BookmarkSubscribeRSS Feed
🔒 This topic is solved and locked. Need further help from the community? Please sign in and ask a new question.
ScottBass
Rhodochrosite | Level 12

Here is an excerpt of a case I opened with SAS TS:

I’ve got an ETL process where I’m doing change record detection, and modifying data (close old record, add new record) if a change has occurred.  It’s somewhat analogous to SCD2 processing.

I’ve ran into a problem where data was copied into the wrong column.  This error was corrected, but due to the way CATX works, a change is not detected.

An example will help to illustrate the point:

data test;

  length var1 var2 var3 $1 var4 var5 8 buffer1 buffer2 $32767 digest1 digest2 $32;

  input var1-var5;

  buffer1=catx("|", of var1-var5);

  digest1=put(md5(buffer1),hex32.);

  buffer2=strip(var1) || "|" || strip(var2) || "|" || strip(var3) || "|" || strip(var4) || "|" || strip(var5);

  digest2=put(md5(buffer2),hex32.);

   datalines;

A B . 1 1

A . B 1 1

;

run;

I'd prefer to use the CATX function - I can use a variable list, I don't have to think about data type conversion, and don’t have to jump through hoops in my code generation.  My actual code has about 40 variables I need to check for changes.

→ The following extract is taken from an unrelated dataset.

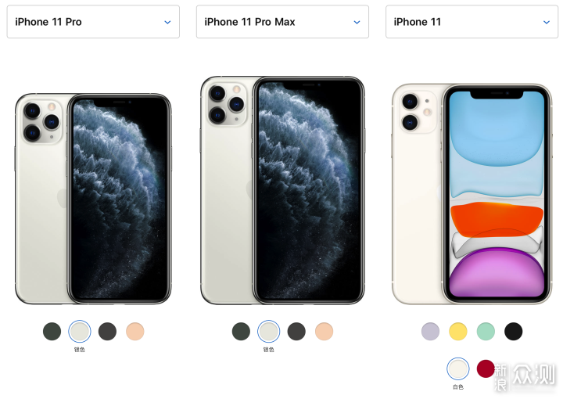Pick yellow swatch under iPhone 11
563x399 pixels.
tap(458, 331)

The solution, of course, is a flag for the CATX function that would mimic the concatenation operator.  IOW, print the delimiter regardless of whether the data value is missing.

I think (???) the CATX function could be changed where it would not break existing code.  Example invocations:

buffer1=catx("|", of var1-var5, “Y”);

buffer1=catx("|", var1, var2, var3, var4, var5, “Y”);

The last parameter does not have to be “Y”, it just needs to be some character string, that could not be confused with a variable, that would trigger CATX to print the delimiter regardless of whether the variable is missing or not.  There would be a delimiter for every variable – 1.

Questions:

Can you think of an ingenious way to address this problem, other than the concatenation operator as above?  Some ideas:

* Perhaps build the buffer one variable at a time, translating missing to “00”x, to “trick” CATX into printing the delimiter.  But spinning over the variable list would be problematic since it is a mix of char and num.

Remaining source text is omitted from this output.